SAFM represent another important differential in the digits. They also affect male adults [24]. Nonetheless, SAFM typically involve the subungueal region and are morphologically distinct, made of hypocellular myxoid nodules containing bland-looking fibroblast-like cells loosely arranged in a storiform pattern. Cartilaginous metaplasia has been reported in a subset of SAFM [24, 25]. Rb1 loss is frequent in SAFM [26].

In addition, chondromyxoid fibromas (CMF) are ubiquitous cartilaginous neoplasms of bone. Similarly to AFCMT, CMF exhibits a lobulated matrix combining a variable combination of chondroid, myxoid, and fibrous areas. The cellularity is also variable with hypocellular central areas and peripheral reinforced cellularity. In contrast to AFCMT, CMF may contain coarse calcifications and display ‘stellate’ or sometimes tumor cells along with osteoclasts. Both AFCMT and CMF express ERG, S100 and SOX9 but CMF are usually negative for CD34 [8, 27]. Recently, recurrent GRM1 fusions have been identified in CMF [28].

Calcifying aponeurotic fibromas (CAF) are lesions that contain chondroid foci, therefore coming within the differential with AFCMT. CAF affect children and young adults, developing in palms and soles.

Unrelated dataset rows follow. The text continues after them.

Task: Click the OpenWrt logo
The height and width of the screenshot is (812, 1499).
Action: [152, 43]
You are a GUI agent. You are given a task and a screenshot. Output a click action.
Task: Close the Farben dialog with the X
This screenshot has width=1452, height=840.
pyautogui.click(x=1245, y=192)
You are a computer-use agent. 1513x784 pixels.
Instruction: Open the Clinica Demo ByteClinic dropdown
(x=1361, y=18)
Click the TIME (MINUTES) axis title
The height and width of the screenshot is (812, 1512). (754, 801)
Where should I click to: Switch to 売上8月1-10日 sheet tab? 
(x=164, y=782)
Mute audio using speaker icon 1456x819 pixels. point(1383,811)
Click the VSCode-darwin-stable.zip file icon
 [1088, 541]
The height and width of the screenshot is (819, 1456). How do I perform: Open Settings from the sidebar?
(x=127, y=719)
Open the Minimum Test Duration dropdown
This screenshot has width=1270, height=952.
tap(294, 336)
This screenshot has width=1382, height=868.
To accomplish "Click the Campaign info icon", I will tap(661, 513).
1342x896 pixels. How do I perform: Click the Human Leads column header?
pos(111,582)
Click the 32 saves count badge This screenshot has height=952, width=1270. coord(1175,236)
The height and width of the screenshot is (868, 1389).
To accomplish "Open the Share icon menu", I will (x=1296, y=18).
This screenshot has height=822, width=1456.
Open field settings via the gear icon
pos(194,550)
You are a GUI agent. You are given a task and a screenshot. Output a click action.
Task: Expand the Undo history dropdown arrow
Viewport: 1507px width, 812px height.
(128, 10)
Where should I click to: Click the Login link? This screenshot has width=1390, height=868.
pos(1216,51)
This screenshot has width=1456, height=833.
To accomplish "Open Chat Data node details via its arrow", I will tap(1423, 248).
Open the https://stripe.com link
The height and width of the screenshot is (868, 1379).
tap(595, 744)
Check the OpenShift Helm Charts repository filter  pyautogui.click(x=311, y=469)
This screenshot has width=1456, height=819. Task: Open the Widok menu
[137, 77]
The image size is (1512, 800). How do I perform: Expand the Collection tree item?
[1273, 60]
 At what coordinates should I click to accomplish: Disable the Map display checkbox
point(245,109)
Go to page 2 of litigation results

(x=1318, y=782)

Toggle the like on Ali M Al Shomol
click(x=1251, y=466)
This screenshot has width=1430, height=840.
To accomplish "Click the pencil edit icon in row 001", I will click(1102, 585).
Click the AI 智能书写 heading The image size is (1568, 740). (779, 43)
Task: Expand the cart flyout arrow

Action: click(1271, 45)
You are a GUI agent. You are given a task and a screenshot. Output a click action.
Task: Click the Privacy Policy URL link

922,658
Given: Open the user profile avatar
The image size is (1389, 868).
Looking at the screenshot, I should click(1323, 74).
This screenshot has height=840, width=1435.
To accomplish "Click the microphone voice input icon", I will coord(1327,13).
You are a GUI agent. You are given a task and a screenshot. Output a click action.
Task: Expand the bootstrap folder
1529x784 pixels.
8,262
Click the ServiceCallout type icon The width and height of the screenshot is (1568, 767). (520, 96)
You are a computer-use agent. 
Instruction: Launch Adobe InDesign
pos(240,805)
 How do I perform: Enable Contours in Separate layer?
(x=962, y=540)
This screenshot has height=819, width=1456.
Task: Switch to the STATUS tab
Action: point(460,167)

Albeit infiltrative, CAF does not invade bone. Histologically, they are made of spindle cell proliferation reminiscent of fibromatosis which is admixed with small round or ovoid foci of calcifications. Calcification and chondroid matrix are usually seen in the central part of the lesion. This zonal organization is not seen in AFCMT. CAF harbor FN1-EGF gene fusions [29].

Ectomesenchymal chondromyxoid tumors share similar morphological features with AFCMT but they have been described exclusively in the tongue and harbor a distinctive RREB1-MKL2 fusion [30]. Albeit exceptional in acral location, extra-axial extraosseous chordoma [31, 32] and extraskeletal myxoid chondrosarcoma [33] may also be included in the differential diagnosis.

In summary, we report the clinicopathological and genetic features of a new distinctive subtype of acral soft tissue tumors. AFCMT is characterized by a lobular pattern with marked fibrovascular septa, a chondromyxoid stroma, round or spindle bland cells and expression of CD34, SOX9, and ERG. The main differential diagnosis is STC. AFCMT are associated with recurrent THBS1-ADGFR5 fusions and follow a benign course although local recurrence is possible. These tumors further add to the spectrum of neoplasms associated with an abundant matrix and harboring recurrent fusions, such as STCs, SC and calcifying aponeurotic fibroma. Our findings contribute to better delineation of these partially overlapping entities.